Saved data entries
++++++++++++++++++++

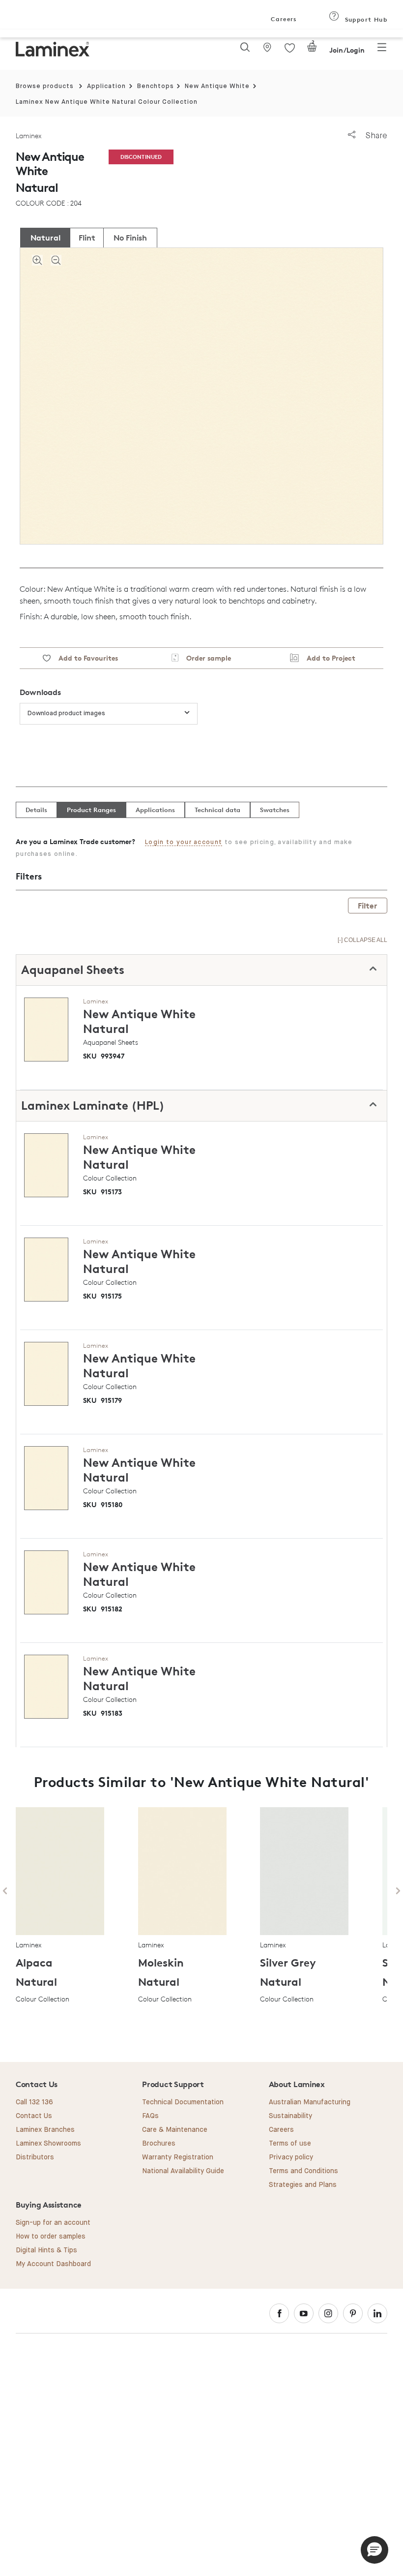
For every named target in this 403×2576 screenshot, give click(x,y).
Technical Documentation (183, 2102)
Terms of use (290, 2143)
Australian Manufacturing (309, 2102)
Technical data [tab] (217, 810)
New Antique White (217, 86)
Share (375, 135)
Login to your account (183, 842)
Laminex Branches (45, 2129)
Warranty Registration (177, 2157)
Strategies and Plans (303, 2185)
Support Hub (365, 19)
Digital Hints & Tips (46, 2250)
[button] (374, 2550)
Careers (283, 19)
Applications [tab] (155, 810)
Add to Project (327, 658)
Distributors (35, 2157)
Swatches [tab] (274, 810)
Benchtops (155, 86)
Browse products (45, 86)
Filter (367, 905)
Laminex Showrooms (48, 2143)
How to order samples (51, 2236)
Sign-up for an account (53, 2222)
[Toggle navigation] (381, 50)
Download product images (66, 713)
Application (106, 86)
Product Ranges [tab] (91, 810)
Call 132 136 (34, 2102)
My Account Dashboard (53, 2264)
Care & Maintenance (174, 2129)
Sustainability (290, 2116)
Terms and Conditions (303, 2171)
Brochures (158, 2143)
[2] (312, 50)
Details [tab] (36, 810)
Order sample (204, 658)
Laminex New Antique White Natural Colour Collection (107, 102)
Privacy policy (291, 2157)
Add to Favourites (84, 658)
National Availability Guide (183, 2171)
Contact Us (34, 2116)
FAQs (150, 2116)
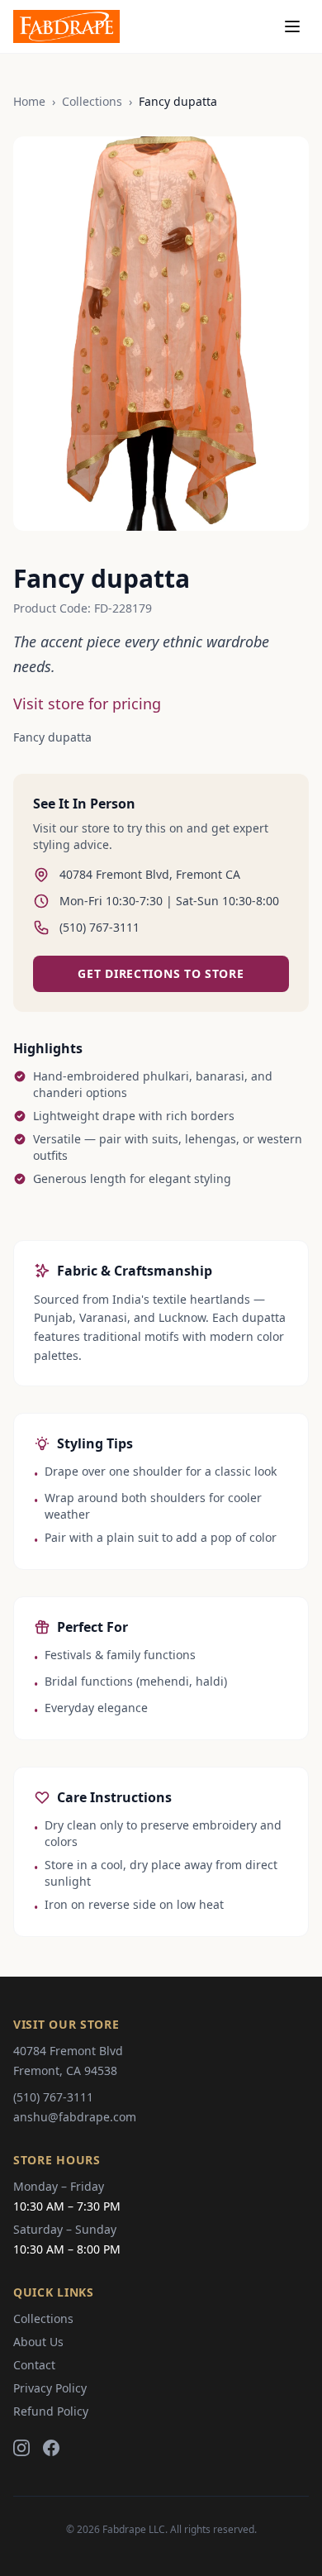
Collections (92, 101)
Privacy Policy (50, 2388)
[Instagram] (21, 2448)
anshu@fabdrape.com (74, 2117)
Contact (34, 2365)
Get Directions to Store (161, 973)
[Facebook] (51, 2448)
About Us (38, 2341)
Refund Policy (50, 2411)
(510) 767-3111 (53, 2097)
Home (29, 101)
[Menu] (292, 26)
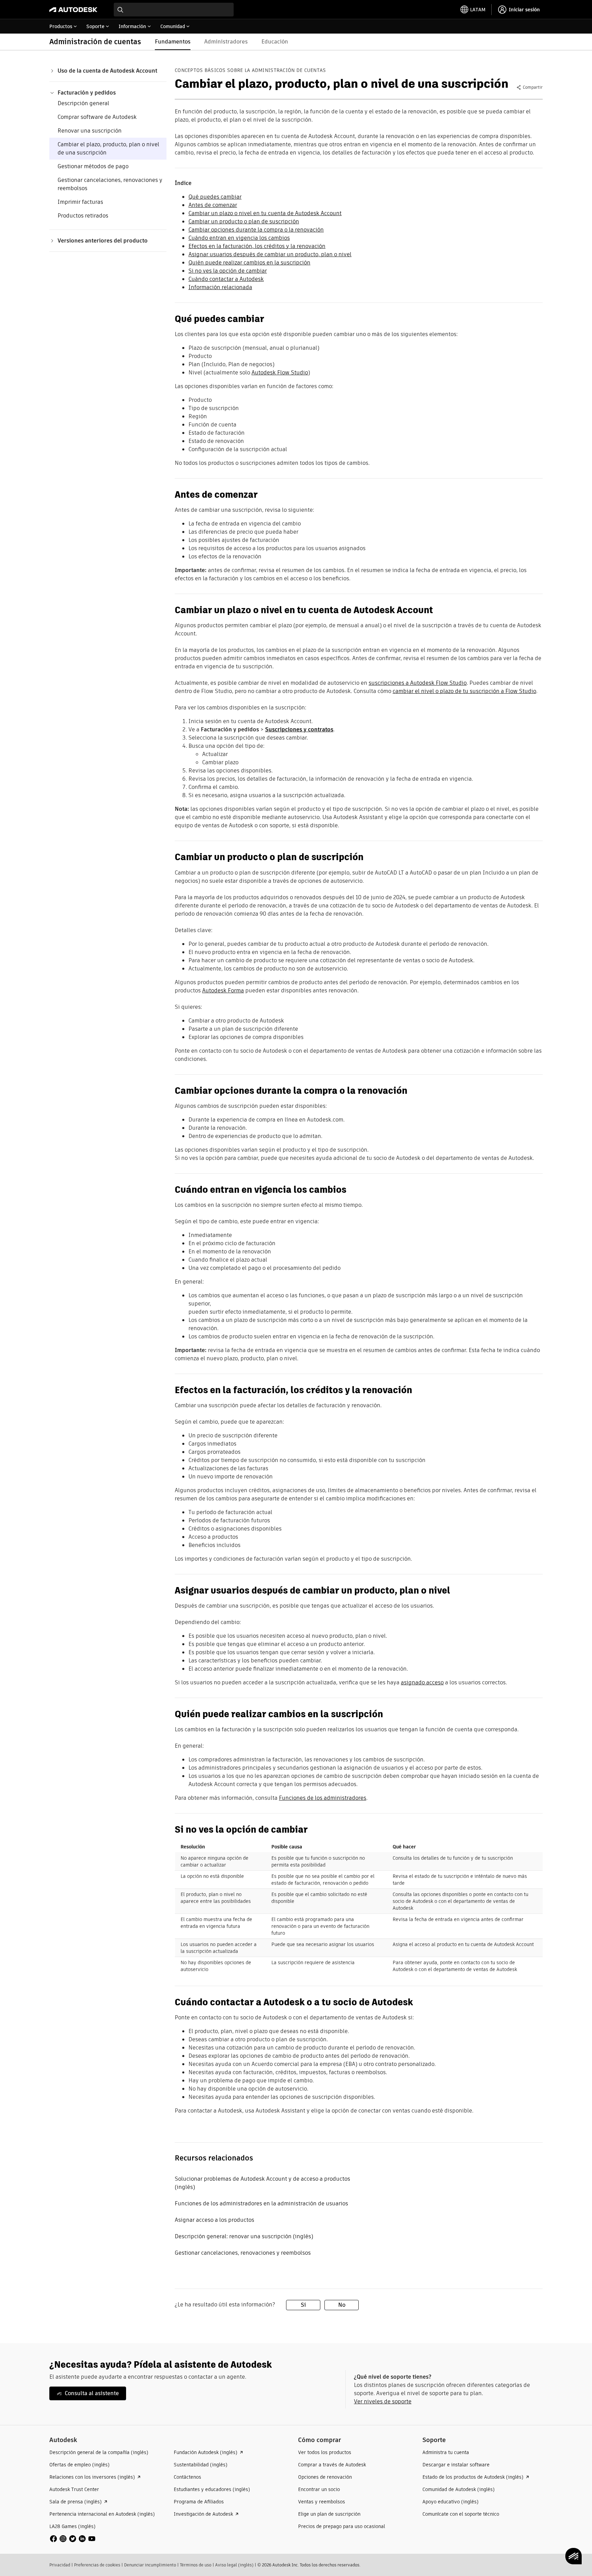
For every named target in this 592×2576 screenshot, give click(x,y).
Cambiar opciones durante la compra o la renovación (256, 230)
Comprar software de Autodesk (97, 117)
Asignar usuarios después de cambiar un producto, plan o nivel (270, 254)
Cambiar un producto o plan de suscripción (243, 221)
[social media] (72, 2539)
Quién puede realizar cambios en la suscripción (249, 263)
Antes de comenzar (212, 205)
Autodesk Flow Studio (279, 372)
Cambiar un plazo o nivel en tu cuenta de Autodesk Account (265, 213)
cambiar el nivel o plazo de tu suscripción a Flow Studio (464, 691)
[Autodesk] (73, 10)
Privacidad (59, 2565)
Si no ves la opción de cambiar (227, 271)
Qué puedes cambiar (215, 197)
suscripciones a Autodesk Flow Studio (418, 683)
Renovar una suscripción (90, 131)
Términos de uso (195, 2565)
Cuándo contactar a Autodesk (226, 279)
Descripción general (83, 103)
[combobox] (174, 9)
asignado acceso (422, 1682)
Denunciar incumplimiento (150, 2565)
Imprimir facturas (80, 202)
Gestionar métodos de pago (93, 166)
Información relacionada (220, 287)
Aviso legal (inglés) (234, 2565)
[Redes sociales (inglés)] (72, 2538)
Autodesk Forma (223, 990)
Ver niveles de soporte (382, 2401)
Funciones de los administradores (322, 1798)
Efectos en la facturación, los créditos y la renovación (256, 246)
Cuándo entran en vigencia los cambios (239, 238)
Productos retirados (83, 216)
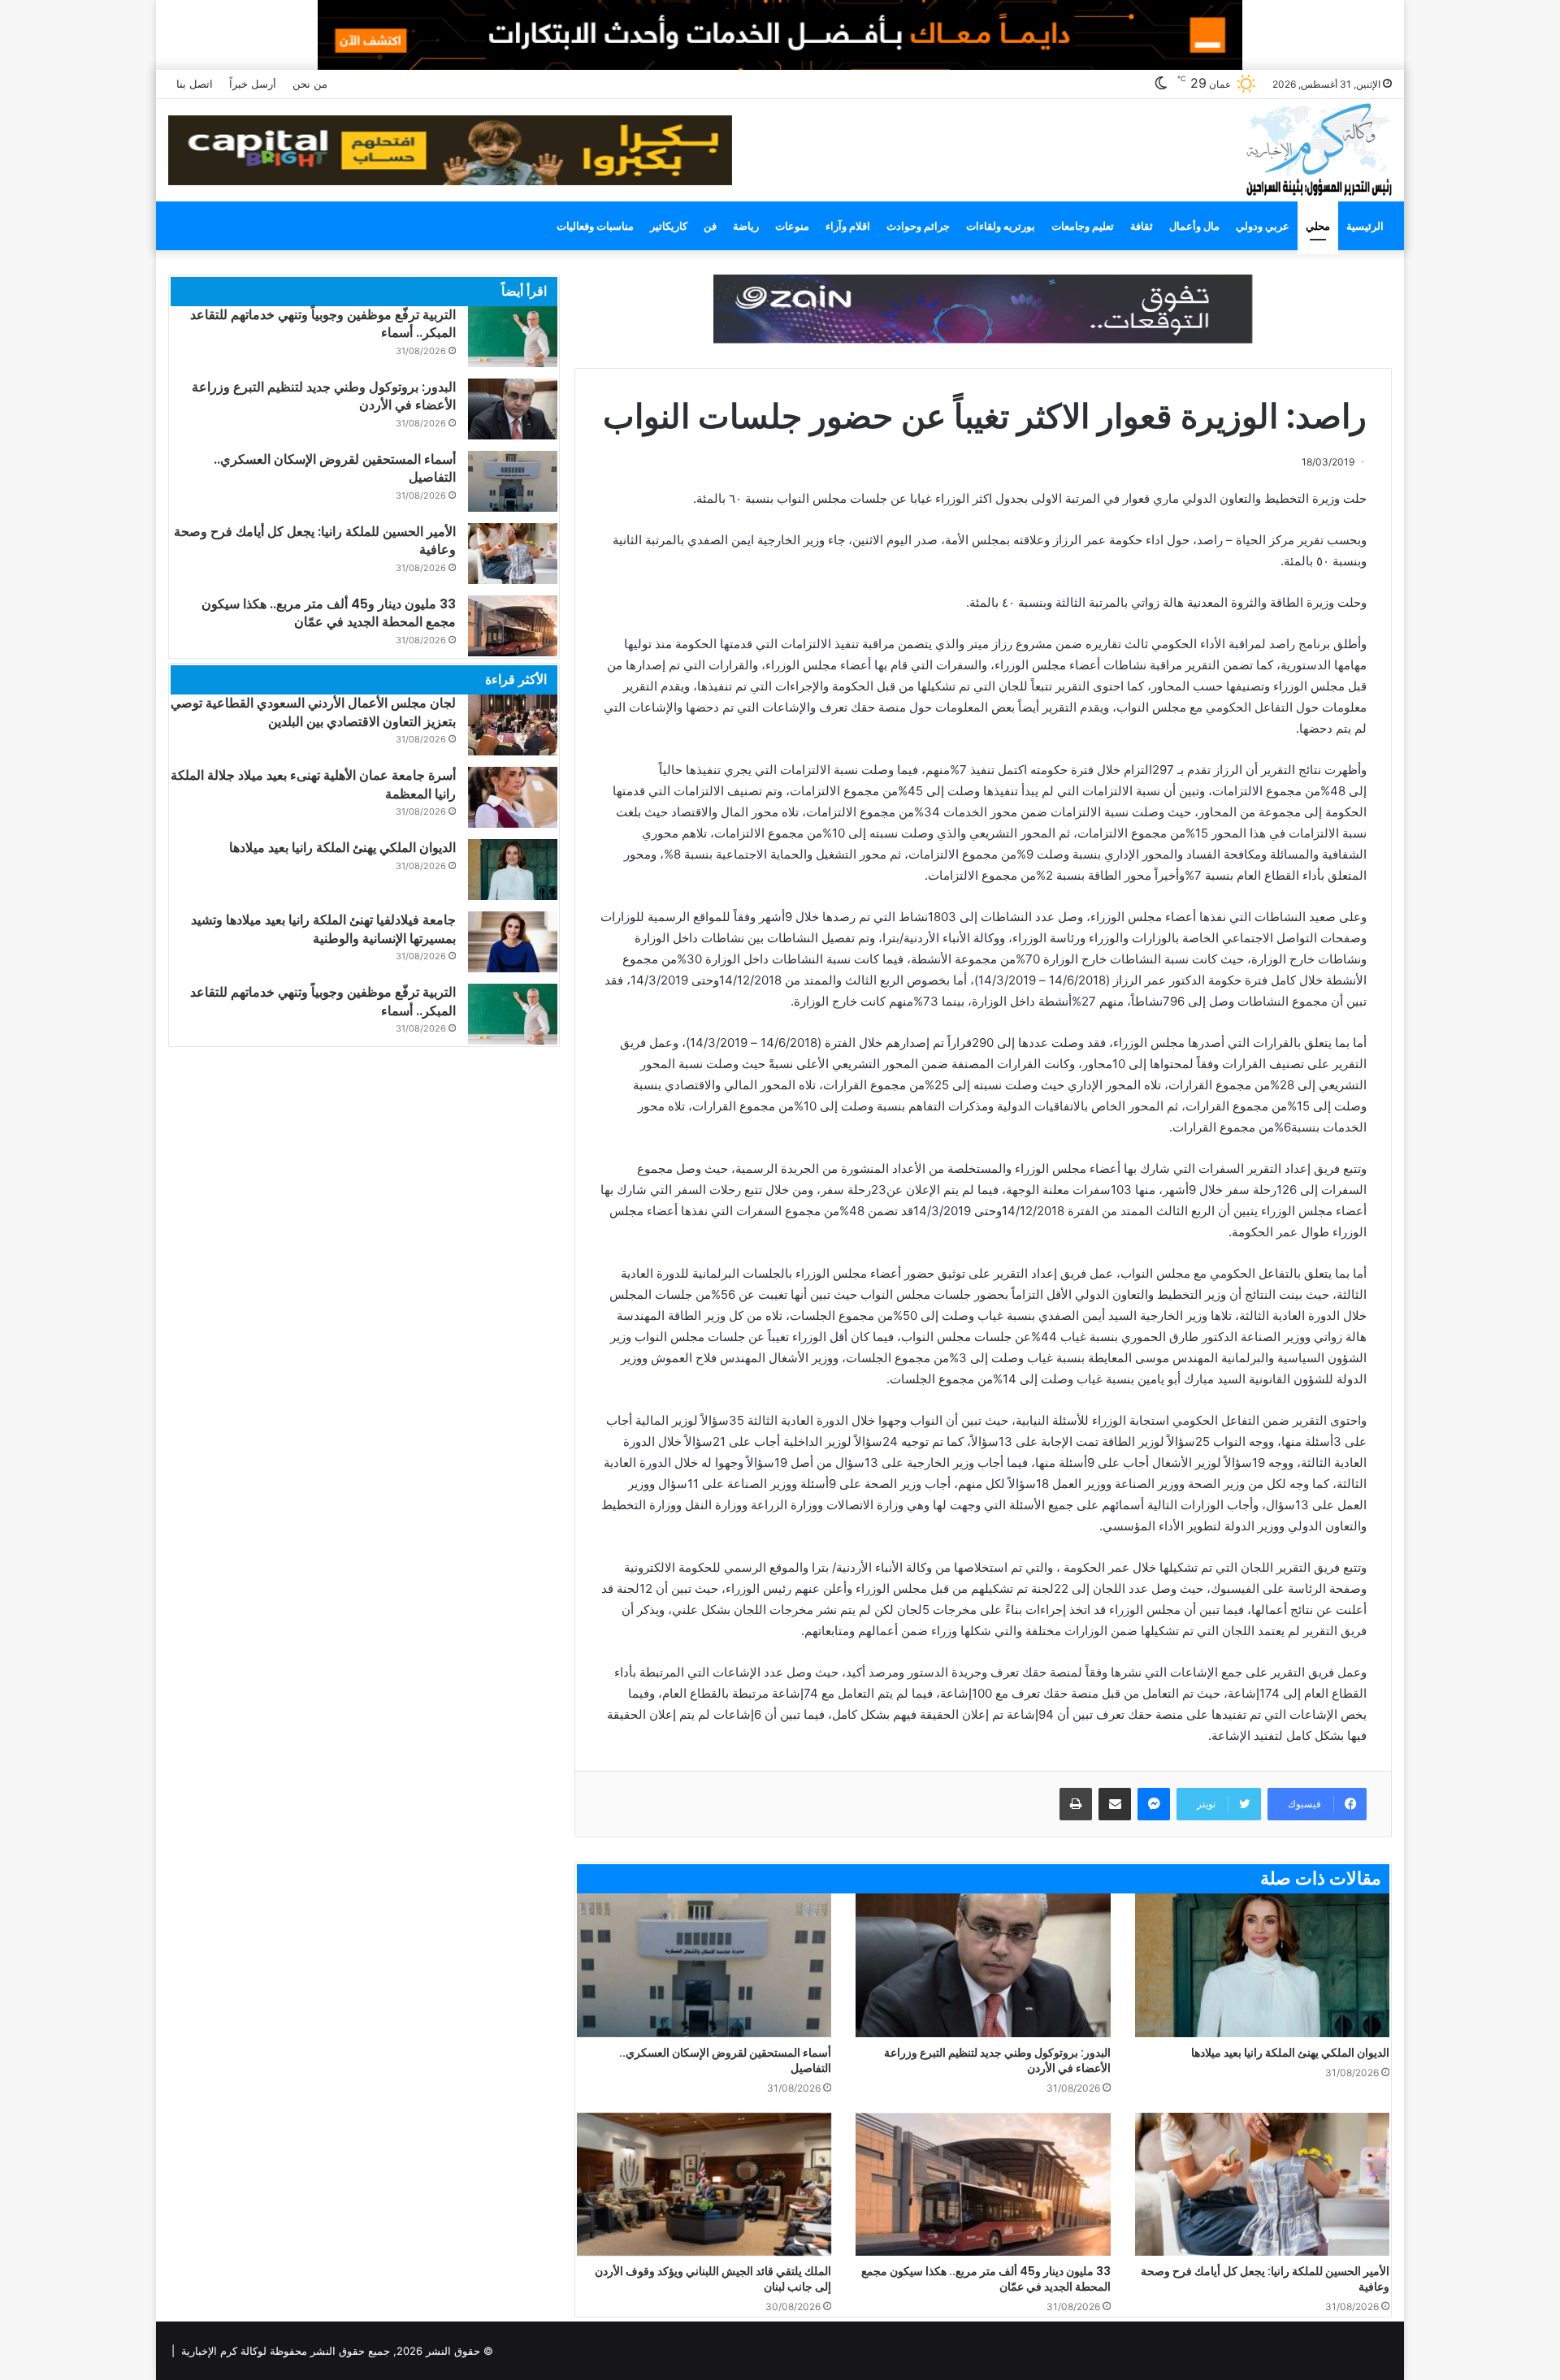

++++++++++++++++++++

## What to work on
Above are records; repeat only the lines from the line with "Application (106, 86)" through the line with "Gestionar métodos de pago (93, 166)", and leave pictures out.

## Written solution
Application (106, 86)
Product Ranges [tab] (91, 810)
Call 132 136 (34, 2102)
My Account Dashboard (53, 2264)
Care & Maintenance (174, 2129)
Sustainability (290, 2116)
Terms and Conditions (303, 2171)
Brochures (158, 2143)
[2] (312, 50)
Details [tab] (36, 810)
Order sample (204, 658)
Laminex New Antique White Natural Colour Collection (107, 102)
Privacy policy (291, 2157)
Add to Favourites (84, 658)
National Availability Guide (183, 2171)
Contact Us (34, 2116)
FAQs (150, 2116)
Collections (92, 101)
Privacy Policy (50, 2388)
[Instagram] (21, 2448)
anshu@fabdrape.com (74, 2117)
Contact (34, 2365)
Get Directions to Store (161, 973)
[Facebook] (51, 2448)
About Us (38, 2341)
Refund Policy (50, 2411)
(510) 767-3111 (53, 2097)
Home (29, 101)
[Menu] (292, 26)
For every named target in this 592×2576 screenshot, give click(x,y).
Cambiar opciones durante la compra o la renovación (256, 230)
Comprar software de Autodesk (97, 117)
Asignar usuarios después de cambiar un producto, plan o nivel (270, 254)
Cambiar un producto o plan de suscripción (243, 221)
[social media] (72, 2539)
Quién puede realizar cambios en la suscripción (249, 263)
Antes de comenzar (212, 205)
Autodesk Flow Studio (279, 372)
Cambiar un plazo o nivel en tu cuenta de Autodesk Account (265, 213)
cambiar el nivel o plazo de tu suscripción a Flow Studio (464, 691)
[Autodesk] (73, 10)
Privacidad (59, 2565)
Si no ves la opción de cambiar (227, 271)
Qué puedes cambiar (215, 197)
suscripciones a Autodesk Flow Studio (418, 683)
Renovar una suscripción (90, 131)
Términos de uso (195, 2565)
Cuándo contactar a Autodesk (226, 279)
Descripción general (83, 103)
[combobox] (174, 9)
asignado acceso (422, 1682)
Denunciar incumplimiento (150, 2565)
Imprimir facturas (80, 202)
Gestionar métodos de pago (93, 166)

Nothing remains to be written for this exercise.